Love, Theoretically nous offre une représentation aromantique plutôt réussie sur un personnage secondaire, cependant, niveau représentation asexuelle, The Love Hypothesis comme Love, Theoretically me paraissent un peu à côté de la plaque. Tous deux nous présentent des héroïnes qui n’ont jamais été attirées par qui que ce soit – au point de, pour l’une, s’interroger vite fait sur l’asexualité – mais bien sûr, elles désirent intensément l’intérêt amoureux qui leur ouvre les yeux sur les plaisirs du sexe. La représentation greysexuelle est importante, mais ça, ça ressemblait davantage à du fétichisme – contrairement à d’autres représentations greysexuelles, nos narratrices ne se sentent pas excluent des conversations sexuelles, ou confuses face à la norme sexuelle de la vie quotidienne… rien. C’est juste là pour rendre les scènes de sexe plus extraordinaires. Ceci dit, comme c’est justement très négligeable niveau scénario, c’est quelque chose qui m’a peu dérangée. J’ai cependant remarqué en lisant Check & Mate de la même autrice que cette représentation superficielle me pesait par accumulation : la bisexualité de la narratrice comme la greysexualité du love interest sont plus décoratives qu’autre chose.

Un autre élément scénaristique m’a cependant crispée direct : dès le premier dialogue entre Elsie et son mentor, il est clair qu’il la gaslighte et la manipule.

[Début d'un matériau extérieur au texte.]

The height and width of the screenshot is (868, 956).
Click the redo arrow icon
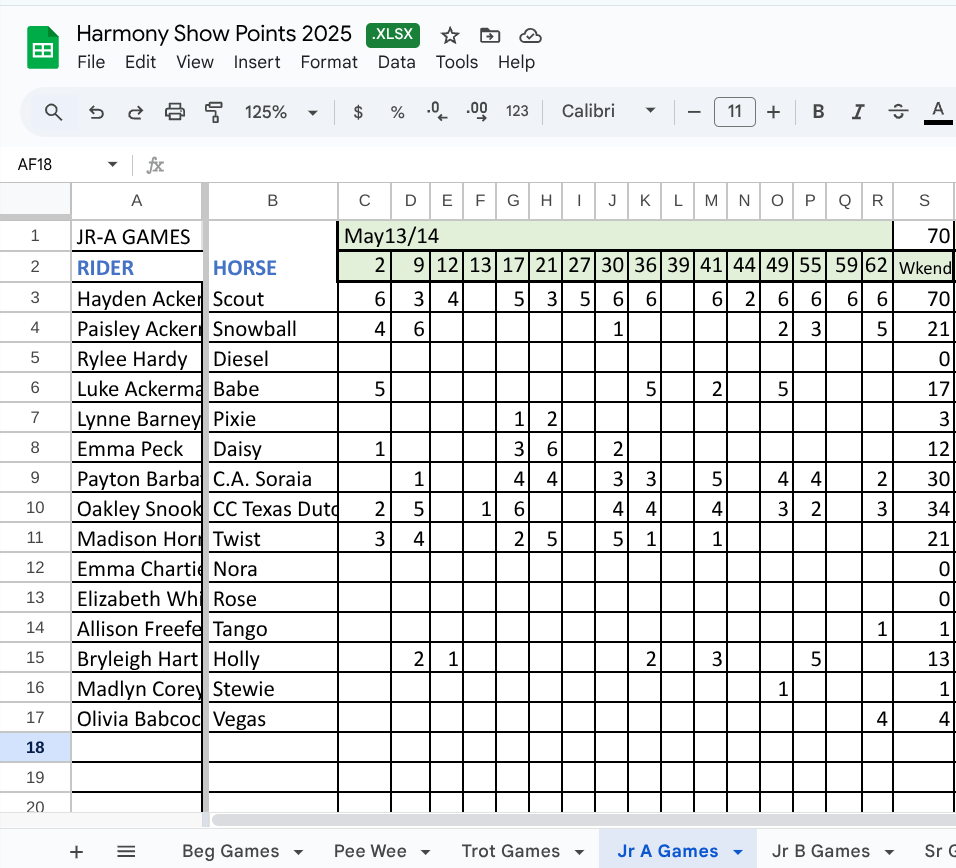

Elle ne s’en rend pas compte, et c’est quelque chose que je trouve super stressant. Avant de continuer le livre, j’ai lu toutes les scènes où le mentor apparaissait, histoire de pouvoir anticiper. Même si je trouve ça intéressant et important d’aborder ces sujets – et je crois que c’était pas trop mal fait – c’est assez difficile à lire pour moi et ce n’est pas du tout ce que je recherchais à ce moment-là.

Globalement, Ali Hazelwood est une autrice qui réutilise des tropes classiques pour des lectures relaxantes, drôles et prévisibles, dans un contexte scientifique lui permettant d’aborder divers soucis de ce milieu – élitisme, sexisme, racisme, harcèlement sexuel, népotisme, précarité… Ses intérêts amoureux sont toujours très gentils et très dévoués envers la narratrice, ce qui est cool. Elle a un style d’écriture porté sur l’hyperbole que je trouver personnellement très drôle. Love on the Brain reste mon préféré, mais je pense que je relirai Love Theoretically lors de sa sortie française.